CREDIT REPAIR
Make the complex, simpler from credit repair to financial education and pricing, our goal is to help with your unique needs. Credit Repair made easy our services help to fix your credit report. We have helped people take control of their financial lives from across the country.
What is credit repair?
Credit repair refers to the process of disputing mistakes and errors on your credit reports. Each credit bureau (Equifax, TransUnion, and Experian) maintains its own proprietary version of your credit report. The credit bureaus strive to maintain accurate information, but errors can occur.
Credit repair is the process you use to try and correct those errors. The Fair Credit Reporting Act (FCRA) lets you submit a dispute whenever you disagree with any information that appears on your credit report. If the information cannot be verified as accurate within 30 days (occasionally 45 days), the credit bureau must remove the item you disputed.
How Credit Repair Works
Though numerous companies claim they can clean up bad credit reports, correcting erroneous information that may appear on credit reports takes time and effort. The details cited to credit reporting agencies cannot be removed by a third party. Rather the details, if misrepresented or inaccurate, can be disputed. Credit repair companies may investigate such information, but so can the individual the report is assessing. Individuals are entitled to free credit reports every 12 months from credit reporting agencies, as well as when an adverse action is taken against them, such as being denied credit based on information in the report.
Disputes may be filed when incomplete or inaccurate information appears on their credit reports. Aside from correcting such information, or catching fraudulent transactions on one’s credit, rebuilding and repairing credit can rest more heavily on credit usage and credit activity.
The payment history of the individual can be a significant factor on their credit standing. Taking steps to make sure payments are up to date or improve the payment schedule for outstanding credit can beneficially affect their credit score. Furthermore, the amount of credit used by the individual can also play a role. For instance, if an individual is actively using large portions of the credit available to them, even if they are maintaining minimum payments on time, the size of the debt they are carrying can negatively affect their credit rating. The issue is that their liquidity may be pressured by the overall debt against them. By taking measures to reduce their overall debt load, they may see improvements to their credit profile.
What does credit repair do?
Credit repair allows you the chance to dispute and then correct inaccurate negative items on your credit reports that could be hurting your credit scores. If you’ve been working to get out of debt, there is a wide range of errors it can potentially create.
- Missed payments that you made on time, which could happen when you arrange a repayment plan with reduced payments.
- Incorrect account statuses, such as an account reflected as “Settled in Full” instead of “Paid in Full.”
- Outdated information, since negative accounts can only remain on your credit report for a set period.
- Re-aging, which occurs when a debt collector or creditor changes the “purge-from” date of an account and causes it to remain on your report longer than it should.
Credit repair does not give you a way of removing negative information that’s accurate and verifiable.

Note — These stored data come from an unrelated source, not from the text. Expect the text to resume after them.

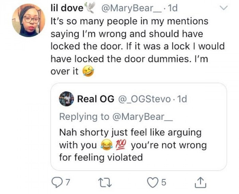Click the red 100 emoji in quoted tweet
The image size is (239, 194).
pos(121,145)
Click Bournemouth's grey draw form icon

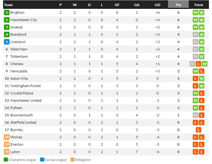click(196, 115)
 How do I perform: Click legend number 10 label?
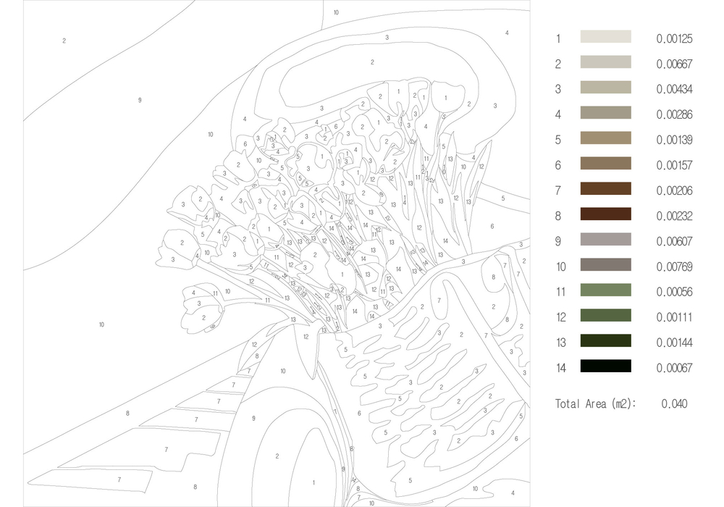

It isn’t a magic bullet that can guarantee you a clean credit report with no negative items. If a negative item can be verified by the creditor or lender, then credit repair can’t help you remove it.
But mistakes and errors happen in credit reporting. In fact, they happen more often than you might think, especially when you face challenges with debt.
How to Repair Your Credit
There are a few different ways to repair your credit. Which path you choose depends on:
- Your budget – i.e. how much you can afford to pay
- Your confidence level in making disputes on your own
- The number of negative items you want to dispute
The more items that you wish to dispute, the more you may potentially boost credit score. If you have a range of items to dispute, it may be worth it to spend money on a professional credit repair service. In the long-run, the money you save by securing lower interest rates with a better score may justify a little money spent upfront.
However, it is possible to repair your credit on your own for free. That’s also part of the rights protected under the Fair Credit Reporting Act. You can also find paid credit monitoring tools that help you make disputes on your own. This type of tool generally costs less than a paid repair service.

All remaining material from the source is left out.